**LISTED ENTRIES**.
━━━━━━━━━━
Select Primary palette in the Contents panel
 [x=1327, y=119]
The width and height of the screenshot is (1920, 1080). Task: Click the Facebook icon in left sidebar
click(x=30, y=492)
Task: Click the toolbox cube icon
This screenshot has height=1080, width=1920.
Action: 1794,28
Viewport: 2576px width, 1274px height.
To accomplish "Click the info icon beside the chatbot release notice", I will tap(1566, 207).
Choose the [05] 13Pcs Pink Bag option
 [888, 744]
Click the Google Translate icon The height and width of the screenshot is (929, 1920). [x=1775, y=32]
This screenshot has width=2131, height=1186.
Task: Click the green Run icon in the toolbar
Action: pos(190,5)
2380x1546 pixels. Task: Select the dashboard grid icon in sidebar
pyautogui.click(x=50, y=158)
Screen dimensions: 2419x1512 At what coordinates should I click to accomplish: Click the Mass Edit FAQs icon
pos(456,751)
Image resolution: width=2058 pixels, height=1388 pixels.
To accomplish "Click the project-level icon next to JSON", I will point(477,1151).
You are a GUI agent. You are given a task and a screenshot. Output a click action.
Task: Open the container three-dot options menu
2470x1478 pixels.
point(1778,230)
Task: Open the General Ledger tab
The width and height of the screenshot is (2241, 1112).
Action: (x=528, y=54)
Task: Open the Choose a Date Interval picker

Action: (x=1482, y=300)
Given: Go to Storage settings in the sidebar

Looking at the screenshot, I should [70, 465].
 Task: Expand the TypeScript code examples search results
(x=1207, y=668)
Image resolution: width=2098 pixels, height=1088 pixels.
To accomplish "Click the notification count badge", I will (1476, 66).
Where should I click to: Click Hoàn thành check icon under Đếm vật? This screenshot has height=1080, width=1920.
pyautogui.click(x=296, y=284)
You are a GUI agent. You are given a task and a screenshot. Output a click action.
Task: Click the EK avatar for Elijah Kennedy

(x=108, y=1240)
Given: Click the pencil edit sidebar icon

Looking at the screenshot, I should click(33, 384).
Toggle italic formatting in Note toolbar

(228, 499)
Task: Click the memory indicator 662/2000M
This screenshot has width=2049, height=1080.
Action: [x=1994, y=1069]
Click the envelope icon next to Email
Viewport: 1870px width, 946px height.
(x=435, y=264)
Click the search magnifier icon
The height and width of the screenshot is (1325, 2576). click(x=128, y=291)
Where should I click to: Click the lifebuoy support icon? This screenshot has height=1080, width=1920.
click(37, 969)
━━━━━━━━━━
**TASK DESCRIPTION**.
State how many lines in the records contain the string "Image". Give the number with no words around it.

**THE ANSWER**.
2